This morning the United States Supreme Court declined to review a case that would have resolved a circuit split over whether Title VII of the Civil Rights Act of 1964 (“Title VII”) prohibits employment discrimination on the basis of sexual orientation. As written, Title VII protects against sexual discrimination in employment, but courts across the country have taken different positions as to whether that protection extends to sexual orientation or sexual identity.
In the case the Court declined to review, the United States Court of Appeals for the Eleventh Circuit upheld a lower court decision dismissing a lesbian security guard’s claim that she was terminated by her employer because of her sexual orientation. In contrast, earlier this year, in a landmark decision, the Seventh Circuit ruled that Title VII protects against sexual orientation discrimination in employment, and held that gay and lesbian workers, and by extension, others in the LGBT community, can sue employers for discriminatory employment actions based on their sexual orientation.
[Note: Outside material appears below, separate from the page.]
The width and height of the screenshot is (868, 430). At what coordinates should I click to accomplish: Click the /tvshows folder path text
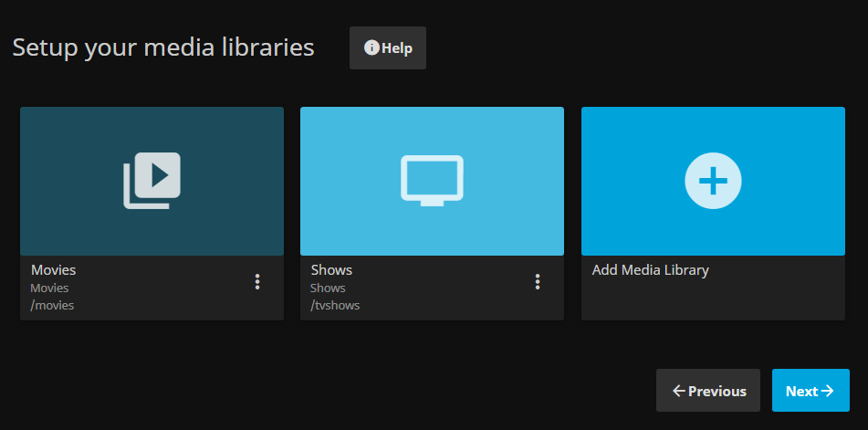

Members of the legal and business community had hoped the Supreme Court would settle this thorny issue, and provide guidance to the lower courts as well as employers. However, for now, it remains an unanswered question. For a number of years, the Equal Employment Opportunity Commission (“EEOC”) has adopted an interpretation of Title VII that takes the position that sexual orientation is a protected class, and has brought federal lawsuits against employers on behalf of LGBT employees. Many employers already include sexual orientation as a protected category of worker in their employee handbooks and equal employment statements.